“We took this country (from Native Americans) by terror...”
“We bombed Hiroshima and Nagasaki. We nuked far more than the numbers killed in New York and the Pentagon and we never batted an eye...”
“We have supported state terrorism against the Palestinians and the black South Africans, and now we are indignant because the stuff we have done overseas has been brought back to our own front yards? America's chickens are coming home to roost...”
These
and similar statements by Rev. Dr. Jeremiah A. Wright, the long time
pastor of Chicago's Trinity United Church of Christ are not even
particularly controversial in the Black community. They are, as the
University of Chicago's Michael Dawson affirms well within the
mainstream of Black opinion, and can be heard on street corners,
barber shops, churches and around dinner tables all the time. The
fact is, most African Americans agree
with Rev. Wright.
But
the common and ordinary wisdom of Black America is inadmissible in
mainstream US discourse. In the reality-defying bubble of US
corporate media, one must never speak of the genocide and
dispossession of Native Americans as “terror”. Comparing the
atomic bombings of hundreds of thousands of civilians in World War 2,
the snuffing out of two
million Vietnamese lives in the sixties and seventies or one
million plus Iraqis and counting in the current war is, in
mainstream media, strictly off-limits. And any suggestion that US
imperial policies in the Middle East, Africa or elsewhere might
provoke justified resistance or understandable retaliation is deemed
beyond-the-pale anti-American hate speech.
The
foundation of Barack Obama's electoral strategy is reliance upon a
base of voters in black America motivated by a nationalistic
desire to see one of their own in the White House, no matter what his
beliefs. Thus the black vote, ordinarily the most dependably left
wing bloc in the US can be safely and permanently taken for granted,
leaving Obama free to move rightward, doing and saying whatever it
takes to win white votes and corporate favor. Barack Obama is
therefore the establishment's dream black candidate, almost entirely
free of obligation to African Americans and our historic agenda, but
getting our votes anyway.
Accordingly,
to preserve his standing among white and Republican voters who
imagine him as the “post-racial” candidate, Obama has for the
past week sought to distance himself from his pastor of twenty years.

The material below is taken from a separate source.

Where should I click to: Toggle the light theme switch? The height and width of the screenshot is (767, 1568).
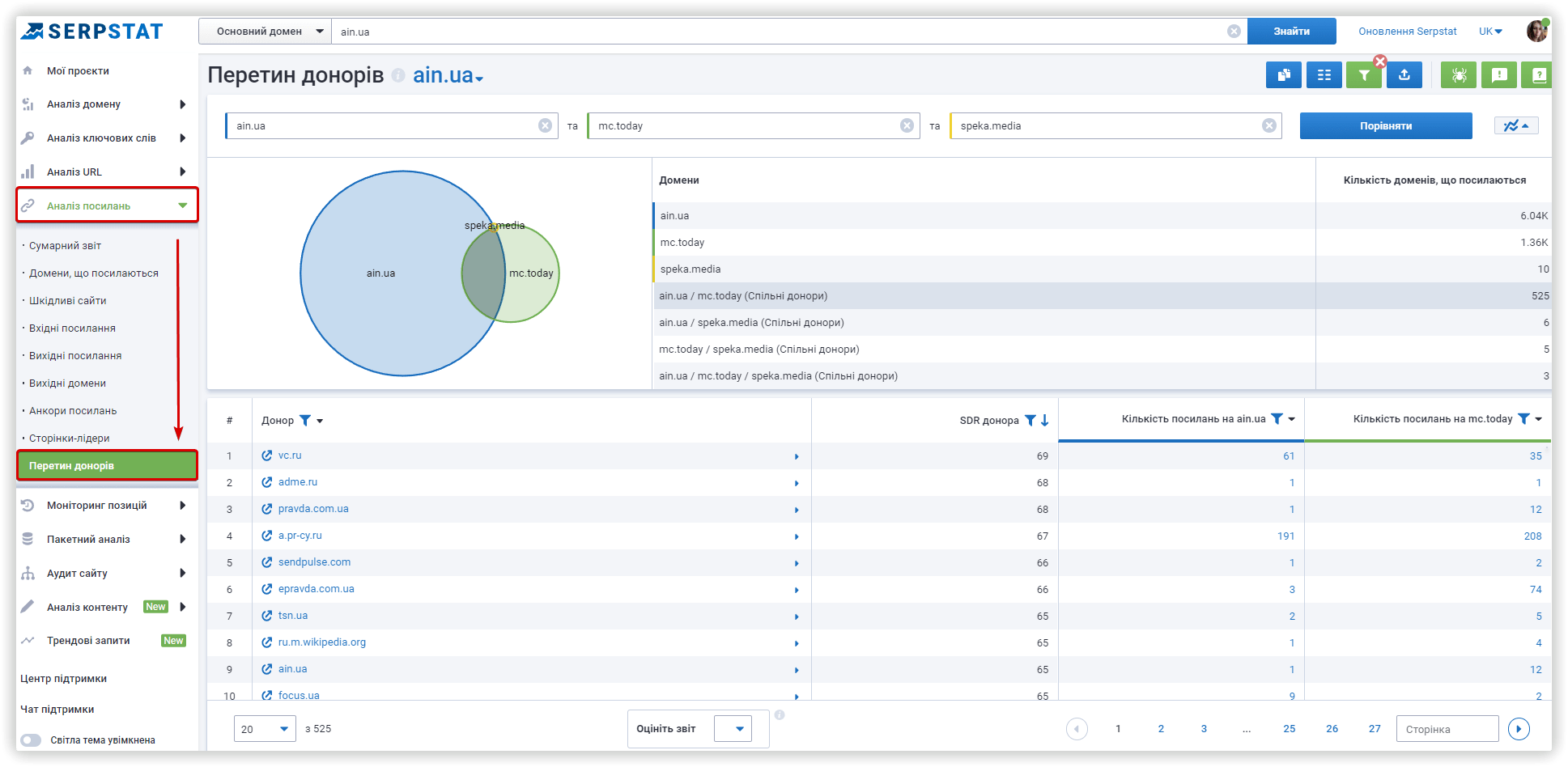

In speeches and interviews Obama compared Rev. Wright to “that old
uncle everybody has” who mumbles things we disagree with. He
pronounced Wright an “angry” man, hopelessly stuck in the fifties
and sixties. Obama's much ballyhooed March 18 speech went several
steps further, suggesting that white American racism is a not a
fundamental feature of American life, mischaracterizing his pastor's
views on the Middle East, and blaming war and US imperial adventures
that part of the world on “radical Islam” instead of on our
insistence upon controlling their resources.
"...the remarks that have caused this recent firestorm weren't simply controversial. They weren't simply a religious leader's effort to speak out against perceived injustice. Instead, they expressed a profoundly distorted view of this country - a view that sees white racism as endemic, and that elevates what is wrong with America above all that we know is right with America; a view that sees the conflicts in the Middle East as rooted primarily in the actions of stalwart allies like Israel, instead of emanating from the perverse and hateful ideologies of radical Islam."
The
fact is that black America is more pro-Palestinian than any other
constituency except Arab-Americans. Black America is highly
suspicious of US claims to be an “honest broker” for peace in the
Middle East. Obama's labeling of "radical Islam" as the
transcendent national enemy, however, is perfectly in line with that
of corporate media, as well as with Hillary's, McCain's and Bush's
"war on terror" foreign policy framework. But it happens to
be the exact opposite of where most of Black America stands.
If
Barack believes, as he says, that "the perverse and hateful
ideologies of radical Islam" are the reasons we are at war in
the Middle East, what difference is there between Obama and Hillary,
between Obama and McCain or even between Obama and George Bush or the
neo-cons? If Barack believes this, his promised
withdrawal and “over the horizon” redeployment of "combat
troops" (not of mercenaries or contractors or counterinsurgency
troops or training troops or the rest of the occupation, just the
"combat brigades") will be followed by another intervention
somewhere else in hopes of squashing "the perverse and hateful
ideology of radical Islam". Maybe Somalia, which we already
bomb regularly. Maybe Afghanistan. Maybe nuclear-armed Pakistan, a
target Obama has already identified.
A
further proof of how liberated the black candidate Obama is from the
will of black voters is his promised to increase the military budget
over Bush levels, to add 90,000 more pairs of boots to the army and
marines, and to increase the number of US troops in Afghanistan,
where we support a coterie of arms and opium smugglers masquerading
as a government. Increasing the military budget is lower on the
priorities of African Americans than of any other constituency in the
land, and takes money away from all the cherished priorities of
African American communities like education, public transit, and job
creation.
And
of course our "stalwart ally", as Barack called Israel, in
fact a murderous
apartheid regime in which Arab "citizens" are forbidden
from owning land in much of the country, where their marriages are
not recognized by the state, where Arabs are issued different license
plates so their cars can be profiled from a distance, and many other
indignities. And those are Arabs with Israeli citizenship.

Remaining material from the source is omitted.